From AMPAS president John Bailey:

Dear Fellow Academy Members,

Danish director Carl Dreyer’s 1928 film “The Passion of Joan of Arc” is not only one of the visual landmarks of the silent era, but is a deeply disturbing portrait of a young woman’s persecution in the face of the male judges and priests of the ruling order. The actress Maria Falconetti gave one of the most profoundly affecting performances in the history of cinema as the Maid of Orleans.

Since the decision of the Academy’s Board of Governors on Saturday October 14 to expel producer Harvey Weinstein from its membership, I have been haunted not only by the recurring image of Falconetti and the sad arc of her career (dying in Argentina in 1946, reputedly from a crash diet) but of Joan’s refusal to submit to an auto de fe recantation of her beliefs.

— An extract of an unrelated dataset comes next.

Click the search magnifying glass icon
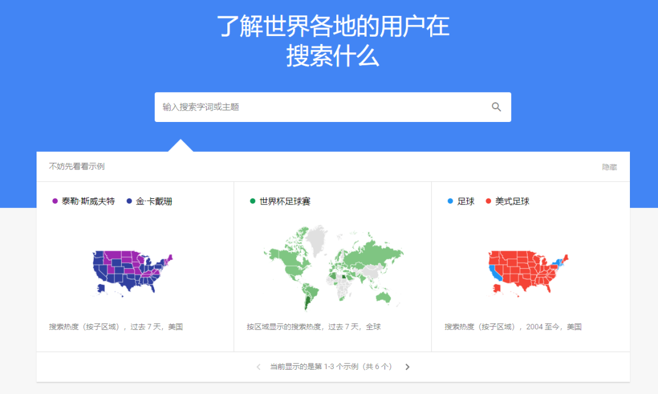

Recent public testimonies by some of filmdom’s most recognized women regarding sexual intimidation, predation, and physical force is, clearly, a turning point in the film industry—and hopefully in our country, where what happens in the world of movies becomes a marker of societal Zeitgeist. Their decision to stand up against a powerful, abusive male not only parallels the cinema courage of Falconetti’s Joan but gives all women courage to speak up.

After Saturday’s Board of Governors meeting, the Academy issued a passionately worded statement, expressing not only our concern about harassment in the film industry, but our intention to be a strong voice in changing the culture of sexual exploitation in the movie business, already common well before the founding of the Academy 90 years ago. It is up to all of us Academy members to more clearly define for ourselves the parameters of proper conduct, of sexual equality, and respect for our fellow artists throughout our industry. The Academy cannot, and will not, be an inquisitorial court, but we can be part of a larger initiative to define standards of behavior, and to support the vulnerable women and men who may be at personal and career risk because of violations of ethical standards by their peers.